I need borders for my team shots with the ability to put the team name and date. I dont need anything unusually special - just some color with maybe some graphics of a football, baseketball, volleyball, etc... within the border.

I think I can use Photoshop for this, but I have been playing with it trying to add layers to produce certain borders. It is not working.  I am using Photoshop Elements 3.0 which I think is archaic but it came with a printer for free.

I would rather spend $50 and get a generic border that I could change colors and sport. It would be great to be able to transfer team pictures right onto the border or vice versa.

Where could I buy such software that would produce easy to use borders for my team pictures?

Thanks in advance.


----------



## KmH (Sep 19, 2009)

You can get a lot of stuff printed ready made:

Mpix.com - Memory Mates

while you learn how to use photoshop.


----------



## mickey1 (Sep 19, 2009)

Thank you KmH for your reply.  Instead of having to download my pics on a site and pay for their work, I am interested in having the ability to download premade borders that I just click and download onto my computer and then I can transfer my pics onto the borders.  And I have seen some websites that do this stuff but the borders are not for sports pictures.

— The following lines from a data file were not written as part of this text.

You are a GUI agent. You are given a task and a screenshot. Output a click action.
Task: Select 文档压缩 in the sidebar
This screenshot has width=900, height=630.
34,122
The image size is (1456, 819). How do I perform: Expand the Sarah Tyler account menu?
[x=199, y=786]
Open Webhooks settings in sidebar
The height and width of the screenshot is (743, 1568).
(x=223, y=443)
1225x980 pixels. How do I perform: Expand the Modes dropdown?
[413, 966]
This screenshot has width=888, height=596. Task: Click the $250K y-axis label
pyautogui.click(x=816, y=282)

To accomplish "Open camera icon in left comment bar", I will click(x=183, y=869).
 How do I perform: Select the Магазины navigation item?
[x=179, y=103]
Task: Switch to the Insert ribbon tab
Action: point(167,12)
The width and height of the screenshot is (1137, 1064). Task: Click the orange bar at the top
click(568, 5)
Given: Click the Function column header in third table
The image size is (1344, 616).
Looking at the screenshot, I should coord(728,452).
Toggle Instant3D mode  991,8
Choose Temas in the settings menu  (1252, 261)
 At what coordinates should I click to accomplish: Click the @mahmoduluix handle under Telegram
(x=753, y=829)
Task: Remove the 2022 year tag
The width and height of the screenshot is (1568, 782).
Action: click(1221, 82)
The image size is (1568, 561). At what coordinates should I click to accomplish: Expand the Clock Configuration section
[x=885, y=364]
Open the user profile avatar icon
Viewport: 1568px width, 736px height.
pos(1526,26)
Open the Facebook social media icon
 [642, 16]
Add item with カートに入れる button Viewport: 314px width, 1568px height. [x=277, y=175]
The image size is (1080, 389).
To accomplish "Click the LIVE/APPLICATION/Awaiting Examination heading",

I need a dedicated sports web site that offers attractive borders that would flow around a team pic.

Thanks again.


----------



## Flash Harry (Sep 21, 2009)

Make a new blank page in PS, choose any color you like to fill it or a pattern, word or anything you need, drag n drop your pic on it, this will be layer one, go edit, free transform, resize your pic layer using the measurement guage at top and side of the ps screen, alter the layer till the background layer gives the border you require, click a tool when your happy, the box will ask if transform is complete, click yes, go edit or image, flatten image or merge layer then save as whatever, job done. H


----------